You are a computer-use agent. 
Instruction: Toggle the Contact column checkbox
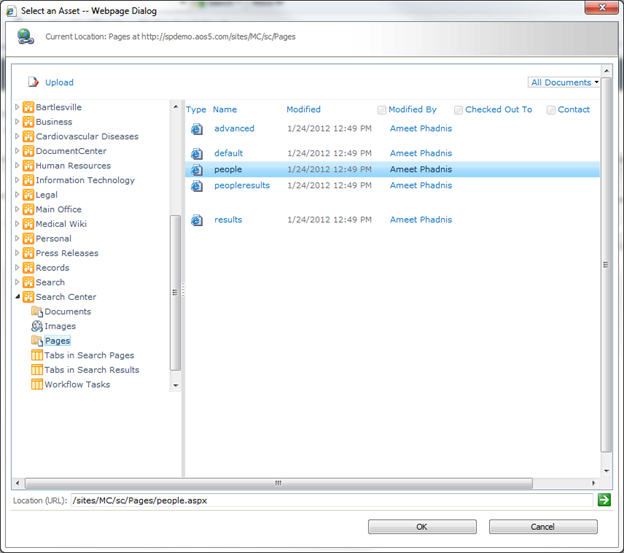(551, 110)
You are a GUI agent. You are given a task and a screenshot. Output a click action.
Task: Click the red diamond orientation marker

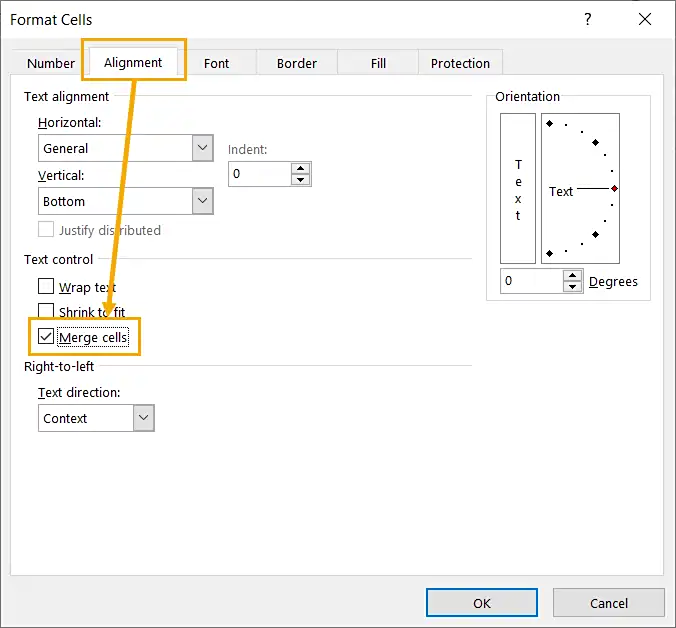tap(614, 189)
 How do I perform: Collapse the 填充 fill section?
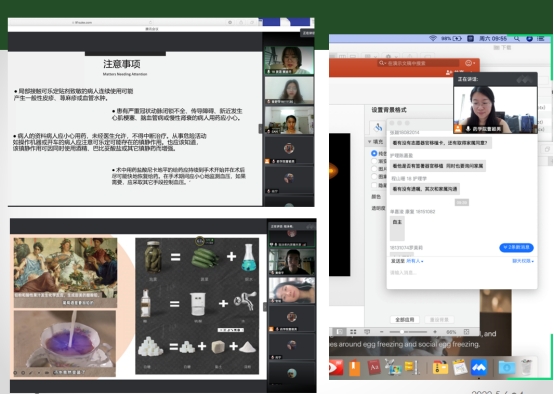[x=370, y=142]
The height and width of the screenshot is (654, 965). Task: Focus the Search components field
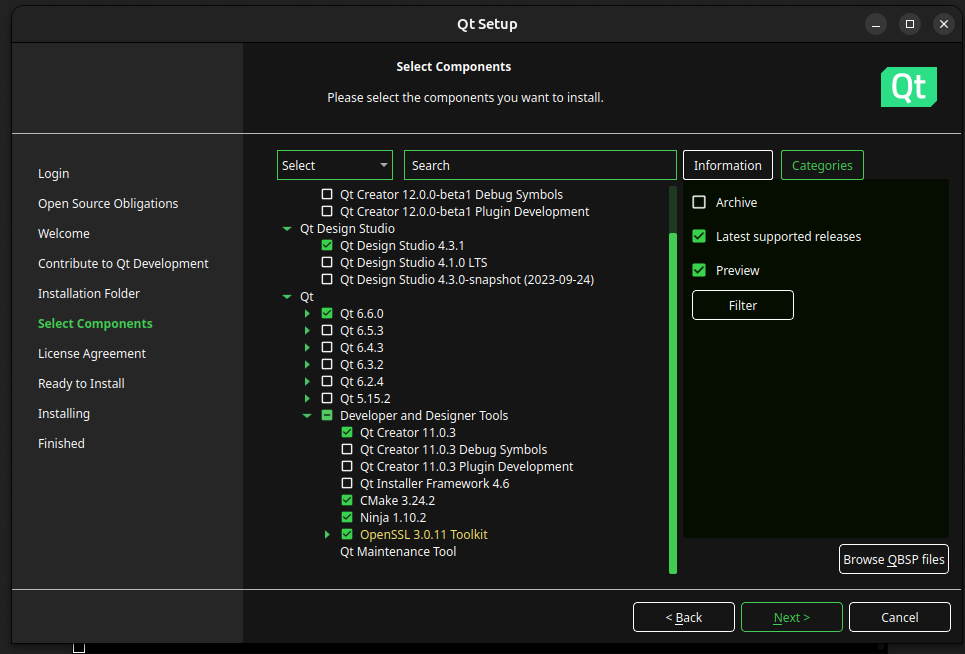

**WHAT IS REQUIRED:** Extract the run of lines from the line holding "Instruction: Toggle the" through the final line of the material above, exactly and inclusively. Leave the pictures behind.

**TASK RESULT:**
Instruction: Toggle the Contact column checkbox
(551, 110)
You are a GUI agent. You are given a task and a screenshot. Output a click action.
Task: Click the red diamond orientation marker

tap(614, 189)
 How do I perform: Collapse the 填充 fill section?
[x=370, y=142]
The height and width of the screenshot is (654, 965). Task: Focus the Search components field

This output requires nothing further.